Goal of the exercise: Arrange the records from their first line through the line containing "click(388, 469)" as a Markdown table with the columns No. and Entry. Leave out blank lines.

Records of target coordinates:
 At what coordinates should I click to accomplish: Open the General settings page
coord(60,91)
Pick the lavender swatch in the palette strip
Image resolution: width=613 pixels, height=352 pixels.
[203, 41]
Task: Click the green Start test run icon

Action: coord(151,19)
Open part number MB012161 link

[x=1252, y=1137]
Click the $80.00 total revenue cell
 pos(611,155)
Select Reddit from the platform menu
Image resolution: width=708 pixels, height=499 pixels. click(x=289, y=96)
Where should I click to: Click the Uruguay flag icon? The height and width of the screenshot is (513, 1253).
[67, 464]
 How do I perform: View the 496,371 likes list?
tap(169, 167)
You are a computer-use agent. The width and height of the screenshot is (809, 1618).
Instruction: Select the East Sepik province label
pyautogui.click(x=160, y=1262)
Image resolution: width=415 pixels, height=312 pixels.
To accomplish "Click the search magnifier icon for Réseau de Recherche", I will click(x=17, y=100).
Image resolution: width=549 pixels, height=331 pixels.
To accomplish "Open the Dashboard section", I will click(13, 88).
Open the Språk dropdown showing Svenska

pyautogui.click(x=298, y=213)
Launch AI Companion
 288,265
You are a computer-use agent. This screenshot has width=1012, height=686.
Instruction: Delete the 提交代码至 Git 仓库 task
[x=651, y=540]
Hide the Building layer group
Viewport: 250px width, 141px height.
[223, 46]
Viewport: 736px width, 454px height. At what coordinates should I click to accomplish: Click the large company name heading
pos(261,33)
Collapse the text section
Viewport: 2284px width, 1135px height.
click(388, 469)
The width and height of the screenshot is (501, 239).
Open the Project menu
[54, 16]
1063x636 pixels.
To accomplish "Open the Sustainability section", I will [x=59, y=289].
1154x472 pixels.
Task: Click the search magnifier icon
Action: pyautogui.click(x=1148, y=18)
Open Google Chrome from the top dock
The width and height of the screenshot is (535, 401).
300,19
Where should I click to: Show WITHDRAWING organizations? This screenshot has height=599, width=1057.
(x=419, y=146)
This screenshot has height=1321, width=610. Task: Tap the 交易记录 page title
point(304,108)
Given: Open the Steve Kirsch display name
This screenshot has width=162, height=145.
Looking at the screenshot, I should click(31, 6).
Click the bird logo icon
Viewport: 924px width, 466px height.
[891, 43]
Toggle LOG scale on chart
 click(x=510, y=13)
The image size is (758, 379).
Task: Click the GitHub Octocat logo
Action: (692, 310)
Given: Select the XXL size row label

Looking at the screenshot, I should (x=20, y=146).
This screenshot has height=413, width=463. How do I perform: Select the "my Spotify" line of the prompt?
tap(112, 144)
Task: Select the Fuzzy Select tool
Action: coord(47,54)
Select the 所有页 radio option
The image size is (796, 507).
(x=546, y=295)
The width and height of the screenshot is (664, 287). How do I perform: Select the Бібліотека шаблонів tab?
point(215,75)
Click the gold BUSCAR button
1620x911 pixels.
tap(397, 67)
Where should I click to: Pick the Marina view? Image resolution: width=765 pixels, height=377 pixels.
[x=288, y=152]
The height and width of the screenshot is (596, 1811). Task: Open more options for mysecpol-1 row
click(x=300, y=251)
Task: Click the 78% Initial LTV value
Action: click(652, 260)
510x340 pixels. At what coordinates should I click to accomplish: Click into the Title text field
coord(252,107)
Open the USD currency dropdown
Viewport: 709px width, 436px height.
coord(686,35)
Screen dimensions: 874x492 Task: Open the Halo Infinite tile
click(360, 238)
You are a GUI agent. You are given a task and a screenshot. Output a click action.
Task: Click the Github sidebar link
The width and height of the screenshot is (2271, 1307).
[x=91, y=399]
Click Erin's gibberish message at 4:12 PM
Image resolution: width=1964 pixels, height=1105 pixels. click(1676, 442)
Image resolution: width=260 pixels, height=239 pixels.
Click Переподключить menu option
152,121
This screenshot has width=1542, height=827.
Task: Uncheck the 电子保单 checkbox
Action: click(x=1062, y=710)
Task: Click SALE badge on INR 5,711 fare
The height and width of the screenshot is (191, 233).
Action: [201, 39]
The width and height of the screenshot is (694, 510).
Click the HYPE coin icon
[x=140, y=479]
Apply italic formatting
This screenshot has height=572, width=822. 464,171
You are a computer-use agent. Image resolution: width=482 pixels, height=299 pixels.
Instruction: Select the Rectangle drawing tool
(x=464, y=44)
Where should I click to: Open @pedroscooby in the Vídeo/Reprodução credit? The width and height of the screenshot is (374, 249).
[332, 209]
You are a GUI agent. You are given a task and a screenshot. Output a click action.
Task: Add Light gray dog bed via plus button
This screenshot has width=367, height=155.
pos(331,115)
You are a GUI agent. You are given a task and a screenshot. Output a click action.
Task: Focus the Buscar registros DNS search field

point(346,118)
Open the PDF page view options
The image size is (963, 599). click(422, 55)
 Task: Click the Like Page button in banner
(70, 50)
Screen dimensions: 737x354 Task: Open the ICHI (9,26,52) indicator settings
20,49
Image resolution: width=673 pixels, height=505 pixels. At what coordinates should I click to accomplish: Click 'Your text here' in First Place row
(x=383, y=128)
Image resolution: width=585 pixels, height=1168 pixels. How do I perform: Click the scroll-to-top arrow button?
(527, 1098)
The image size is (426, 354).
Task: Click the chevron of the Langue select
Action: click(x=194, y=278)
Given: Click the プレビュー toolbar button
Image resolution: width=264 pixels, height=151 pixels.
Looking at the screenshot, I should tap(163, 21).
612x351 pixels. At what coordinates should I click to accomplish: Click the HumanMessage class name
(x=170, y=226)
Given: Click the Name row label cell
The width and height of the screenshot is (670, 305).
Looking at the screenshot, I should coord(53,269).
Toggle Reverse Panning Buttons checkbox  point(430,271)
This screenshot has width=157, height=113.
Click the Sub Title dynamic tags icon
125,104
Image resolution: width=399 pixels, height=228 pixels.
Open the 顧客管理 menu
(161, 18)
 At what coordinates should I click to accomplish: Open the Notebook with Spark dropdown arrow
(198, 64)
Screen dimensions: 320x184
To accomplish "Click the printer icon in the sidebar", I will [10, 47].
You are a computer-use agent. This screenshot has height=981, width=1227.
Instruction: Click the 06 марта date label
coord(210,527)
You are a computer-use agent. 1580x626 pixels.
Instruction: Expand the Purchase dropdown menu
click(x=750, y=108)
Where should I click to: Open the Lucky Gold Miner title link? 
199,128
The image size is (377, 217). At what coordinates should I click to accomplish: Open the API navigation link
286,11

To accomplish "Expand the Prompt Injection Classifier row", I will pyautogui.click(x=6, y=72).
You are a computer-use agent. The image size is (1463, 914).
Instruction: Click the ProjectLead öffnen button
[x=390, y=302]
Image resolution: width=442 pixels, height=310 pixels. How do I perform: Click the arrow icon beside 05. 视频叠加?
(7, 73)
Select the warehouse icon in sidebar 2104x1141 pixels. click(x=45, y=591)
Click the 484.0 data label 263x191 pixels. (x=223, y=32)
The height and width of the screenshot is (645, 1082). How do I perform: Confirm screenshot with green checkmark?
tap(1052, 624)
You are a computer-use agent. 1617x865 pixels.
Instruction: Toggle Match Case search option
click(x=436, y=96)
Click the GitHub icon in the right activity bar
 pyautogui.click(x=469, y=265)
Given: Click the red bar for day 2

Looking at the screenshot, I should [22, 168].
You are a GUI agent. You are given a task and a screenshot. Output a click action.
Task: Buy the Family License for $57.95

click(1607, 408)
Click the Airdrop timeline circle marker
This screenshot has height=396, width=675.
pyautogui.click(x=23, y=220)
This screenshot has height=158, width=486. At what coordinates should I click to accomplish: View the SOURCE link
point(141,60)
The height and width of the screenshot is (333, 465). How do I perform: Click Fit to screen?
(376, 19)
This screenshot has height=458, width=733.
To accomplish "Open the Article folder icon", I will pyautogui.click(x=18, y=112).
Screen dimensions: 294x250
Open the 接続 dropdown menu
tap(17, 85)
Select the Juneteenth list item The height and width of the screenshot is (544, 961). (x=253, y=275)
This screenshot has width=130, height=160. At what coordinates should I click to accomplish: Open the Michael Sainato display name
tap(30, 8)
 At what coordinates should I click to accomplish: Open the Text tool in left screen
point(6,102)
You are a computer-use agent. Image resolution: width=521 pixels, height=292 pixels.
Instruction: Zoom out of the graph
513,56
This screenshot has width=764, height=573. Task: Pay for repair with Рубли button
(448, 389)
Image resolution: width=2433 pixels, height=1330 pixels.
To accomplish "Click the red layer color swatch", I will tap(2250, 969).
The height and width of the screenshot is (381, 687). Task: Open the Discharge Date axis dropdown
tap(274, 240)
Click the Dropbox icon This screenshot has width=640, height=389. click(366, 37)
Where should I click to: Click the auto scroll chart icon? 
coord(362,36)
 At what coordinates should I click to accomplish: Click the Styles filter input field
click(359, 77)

Response to this exercise:
| No. | Entry |
|---|---|
| 1 |  At what coordinates should I click to accomplish: Open the General settings page |
| 2 | coord(60,91) |
| 3 | Pick the lavender swatch in the palette strip |
| 4 | Image resolution: width=613 pixels, height=352 pixels. |
| 5 | [203, 41] |
| 6 | Task: Click the green Start test run icon |
| 7 | Action: coord(151,19) |
| 8 | Open part number MB012161 link |
| 9 | [x=1252, y=1137] |
| 10 | Click the $80.00 total revenue cell |
| 11 |  pos(611,155) |
| 12 | Select Reddit from the platform menu |
| 13 | Image resolution: width=708 pixels, height=499 pixels. click(x=289, y=96) |
| 14 | Where should I click to: Click the Uruguay flag icon? The height and width of the screenshot is (513, 1253). |
| 15 | [67, 464] |
| 16 |  How do I perform: View the 496,371 likes list? |
| 17 | tap(169, 167) |
| 18 | You are a computer-use agent. The width and height of the screenshot is (809, 1618). |
| 19 | Instruction: Select the East Sepik province label |
| 20 | pyautogui.click(x=160, y=1262) |
| 21 | Image resolution: width=415 pixels, height=312 pixels. |
| 22 | To accomplish "Click the search magnifier icon for Réseau de Recherche", I will click(x=17, y=100). |
| 23 | Image resolution: width=549 pixels, height=331 pixels. |
| 24 | To accomplish "Open the Dashboard section", I will click(13, 88). |
| 25 | Open the Språk dropdown showing Svenska |
| 26 | pyautogui.click(x=298, y=213) |
| 27 | Launch AI Companion |
| 28 |  288,265 |
| 29 | You are a computer-use agent. This screenshot has width=1012, height=686. |
| 30 | Instruction: Delete the 提交代码至 Git 仓库 task |
| 31 | [x=651, y=540] |
| 32 | Hide the Building layer group |
| 33 | Viewport: 250px width, 141px height. |
| 34 | [223, 46] |
| 35 | Viewport: 736px width, 454px height. At what coordinates should I click to accomplish: Click the large company name heading |
| 36 | pos(261,33) |
| 37 | Collapse the text section |
| 38 | Viewport: 2284px width, 1135px height. |
| 39 | click(388, 469) |